MO: KC Mayor: Shutting down KC streetcar service sent the wrong message | Opinion
Mayor Quinton Lucas is weighing in after the Kansas City streetcar ran into a series of problems Saturday during the No Kings protest on the Country Club Plaza.
If you’re just catching up, some streetcar riders said they were told to conceal their protest signs before boarding, while others encountered suspended service near the demonstration.
Streetcar Authority director Tom Gerend later said the disruptions stemmed from a police-requested shutdown due to heavy pedestrian traffic and that any restrictions on signs were about safety and capacity — though at least one rider disputed that explanation. The ruckus has prompted the agency to promise clearer policies and staff retraining, Gerend said.
Lucas said today that he plans to raise the issue with the Board of Police Commissioners and the Streetcar Authority to figure out what went wrong.
“At a certain point, we just need to decide what type of city we wish to be,” Lucas said in an emailed statement. “With taxpayers investing hundreds of millions of dollars in a fixed public transit system, they need to be able to rely on it. The Streetcar and KCPD should be working together, including with protest organizers when needed, to protect service continuity rather than defaulting to suspension.”
He added: “I understand the cautious instinct. But shutting down service during a peaceful protest sends exactly the wrong message both as a speech matter and undermines the reliable transit system Kansas City deserves.”
He’s right.
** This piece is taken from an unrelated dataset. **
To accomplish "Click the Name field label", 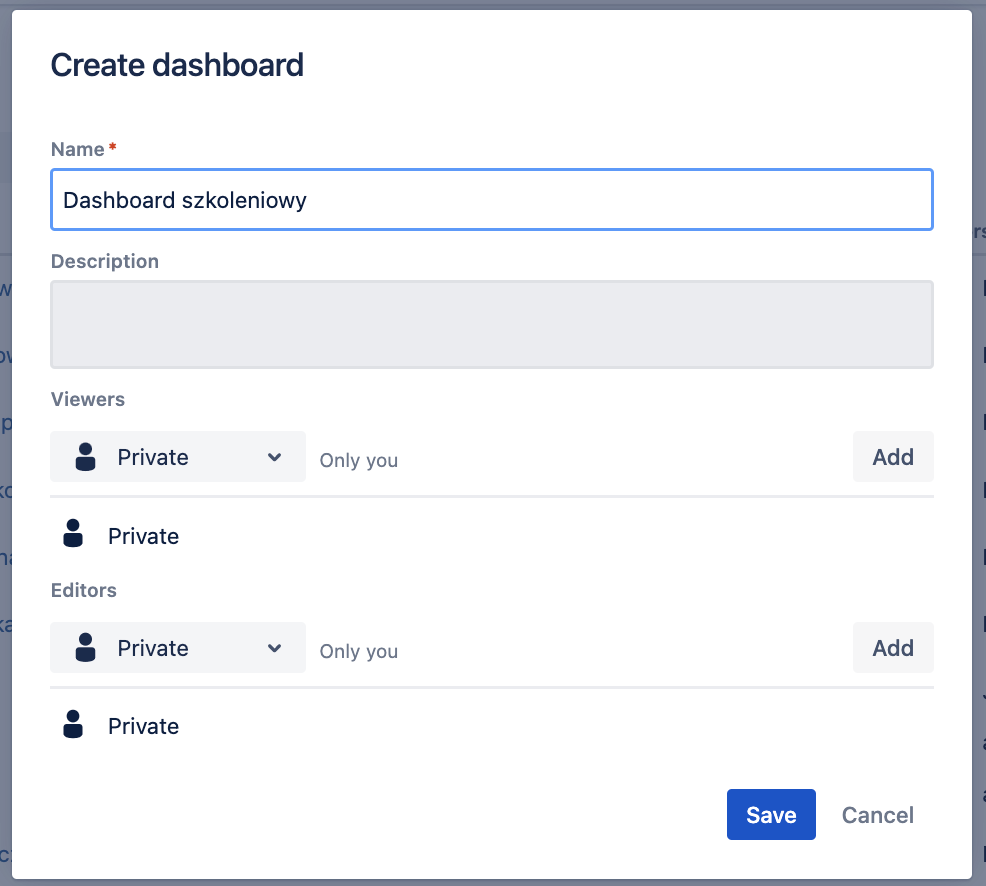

Saturday was a peaceful protest. I asked KCPD if any incidents precipitated the request to shut down streetcar service, and was told only that some protestors had moved east of the park in the general direction of the streetcar line. No violence, no vandalism.
It sure seems like a handful of well-placed police officers ought to be capable of gently redirecting a few stray rallygoers back toward the park. Especially given that we keep forking over more of our budget to the police. We’re paying for better than this.